Tags: #MonoStack #Stack

Problem Description

Given an array of integers arr, find the sum of min(b), where b ranges over every (contiguous) subarray of arr. Module the answer (10^9+7).

Example:

Input: arr = [3,1,2,4]
Output: 17
Explanation：
Subarrays are [3], [1], [2], [4], [3,1], [1,2], [2,4], [3,1,2], [1,2,4], [3,1,2,4].

Minimums are 3, 1, 2, 4, 1, 1, 2, 1, 1, 1.

Sum is 17.

Problem Analysis & Transformation

We are asked to get each subarray’s min, and sum them up. The straightforward way is to calculate the minimum value of each subarray, and sum them up.

We can transform this question to another one. For each element i(i is the index), find the number of subarrays whose minimum element is that element, mark as #i.

In the above example:
#0=1, the range is [3], the subarray is [3].
#1=6, the range is [3,1,2,4], those subarrays are [3,1], [1], [1,2], [1,2,4], [3,1,2], [3,1,2,4].
#2=2, the range is [2,4], those subarrays are [2], [2,4].
#3=1, the range is [4], the subarray is [4].

So the total sum is each element’s value times the number of subarrays it corresponding to. totalSum=sum(arr[i]*#i).
totalSum=1*3+6*1+2*2+4*1=17

If there are two same elements, they will find same subarrays. We deal with this situation as follows:
Every element’s subarrays’ left edge is the first element that small or equal to it(if there is none, mark as -1), the right edge is the first element that strictly less than it(if non, mark as n: length of arr).

Here is an example:
arr = [3,1,5,1,2,4]
The subarray range of the right 1([3,1,5,_1_,2,4]) is [1,2,4]. The subarray range of the left 1([3,_1_,5,1,2,4]) is [3,1,5,1,2,4]. So that those two 1’s subarrays won’t be intersected.

So the method to find subarray range is:

Given an element e, find the first element less than or equal to e to the left as the left boundary, and the first element strictly less than e to the right as the right boundary. The range does not contain boundaries.

The proof maybe incomplete…
The proof is divided into two aspects:

If there is a subarray sArr that is not contained. Assume the minimum element of sArr is e. In the find subarray step, all subarray which has no element small than e should be found. That’s a contradiction. Even there are two same elements in sArr, at least one has contained this subarray.
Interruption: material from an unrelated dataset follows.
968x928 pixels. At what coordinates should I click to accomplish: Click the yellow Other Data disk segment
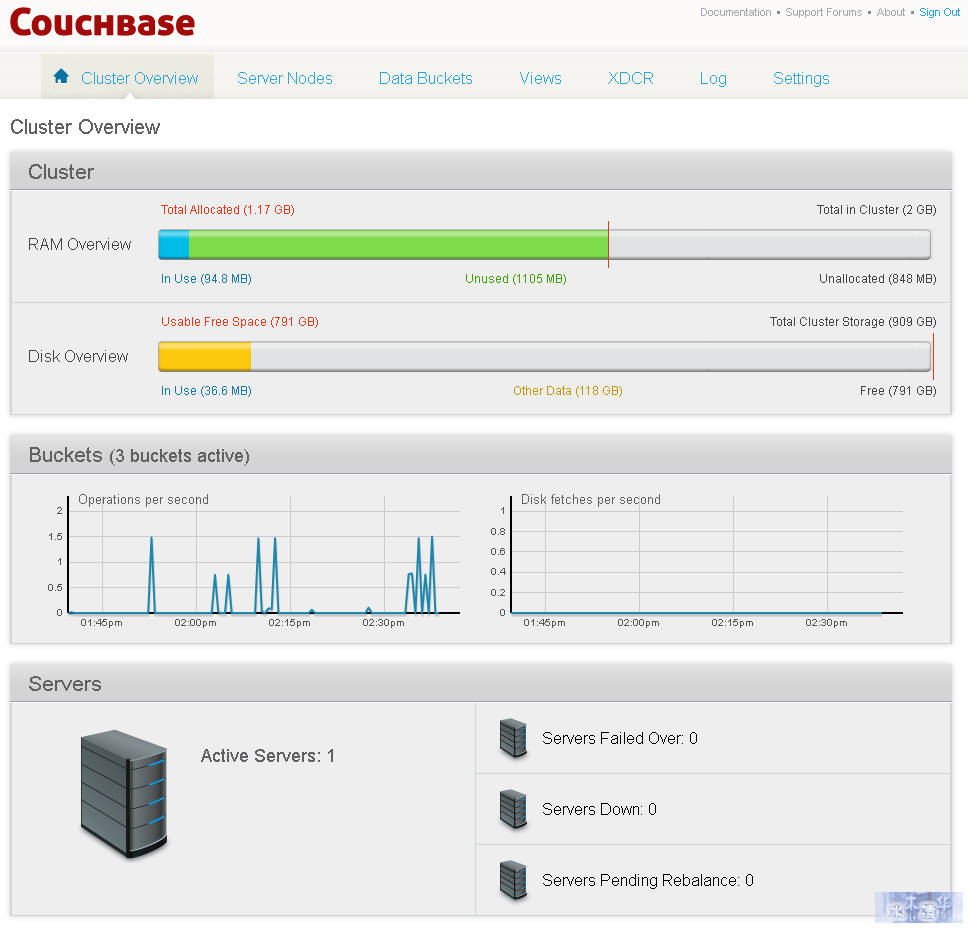pyautogui.click(x=204, y=356)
Assume there is a subarray sArr which is found by two different element e and v(different in index, may same in value).

Case 1: e!=v
Since e=min(sArr) and v=min(sArr), so e=v, that’s a contradiction.

Case 2: e=v
As explained in above boundary situation, as index of e is not equal to v, w.o.l.g, assume index of e is smaller than index of v. So the range of e‘s subarray should be [..e..v...], while the range of v‘s subarray should be [..v...] which does contain element e and even left. So e and v won’t find a same subarray(because the subarray range is different).

In last part, we find the subarray range of an elements e, where each element in the subarray is equal or bigger than e.
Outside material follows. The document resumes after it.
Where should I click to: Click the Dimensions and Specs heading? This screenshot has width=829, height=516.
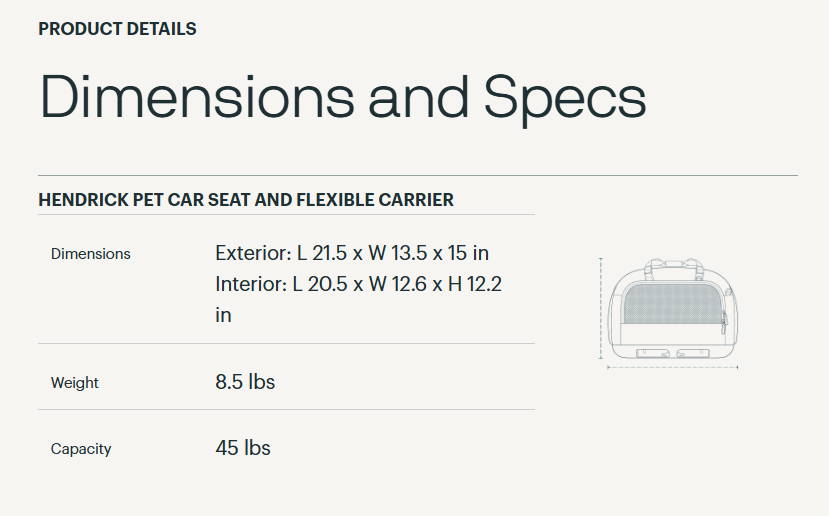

So the problem comes: How to count the number of the subarrays of that range?

It’s quite easy. The left side elements number is idx(e)-leftBound, they can form idx(e)-leftBound subarrays(remember subarray must contain e). The right side elements number is rightBound-idx(e), they can form rightBound-idx(e) subarrays. The left and right sides are combined in pairs to produce all subarrays: #idx(e)=(idx(e)-leftBound)*(rightBound-idx(e)).

So the answer is totalSum=sum(arr[i]*#i).
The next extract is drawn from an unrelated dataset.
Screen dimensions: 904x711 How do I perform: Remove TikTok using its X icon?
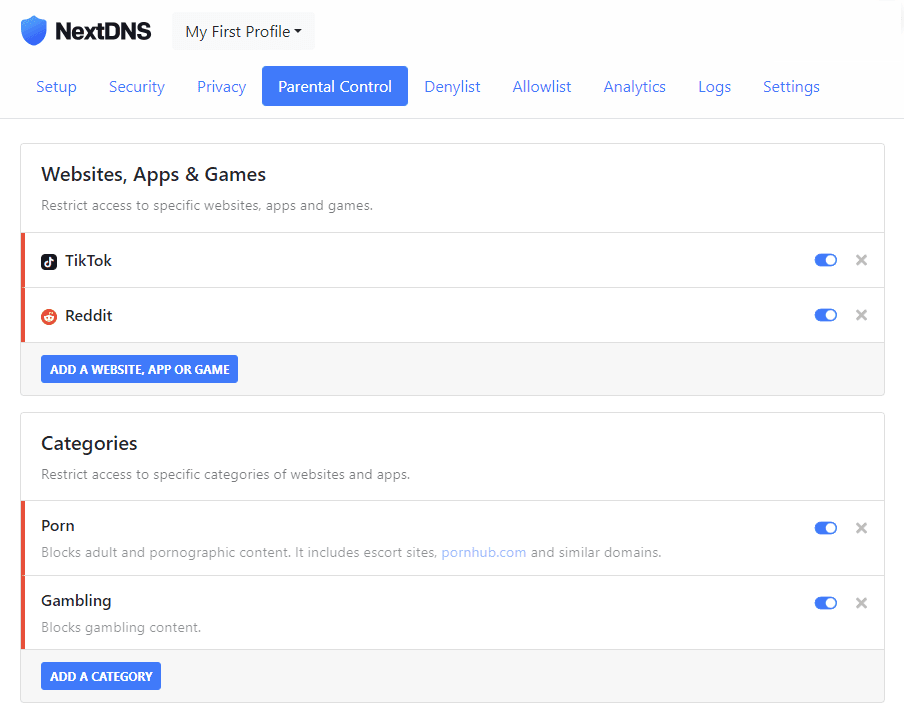[861, 260]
Review of problem transformation process

To find next smaller value, use mono-stack!

Coding Details

We need to find the first element less than or equal to each element to the left, and the first element strictly less than each element to the right. Problem like this, finding the one-side small, should be solved using monotonic stack.

We can use an increasing stack, when pushing an element, popping until the peek element of the stack is smaller than or equal to the pushing element. Every popped element’s right side is also determined, just like Largest Rectangle in Histogram previous blog.

When popping an element, we know it’s left bound, the peek element of stack, we also know it’s right bound, the pushing element. So we add its contribution to the answer.

The answer maybe quite large, so we need to module (10^9+7) when calculating.

Since there may be no smaller element in left, so we set it to -1. Same as the right side, set it to n.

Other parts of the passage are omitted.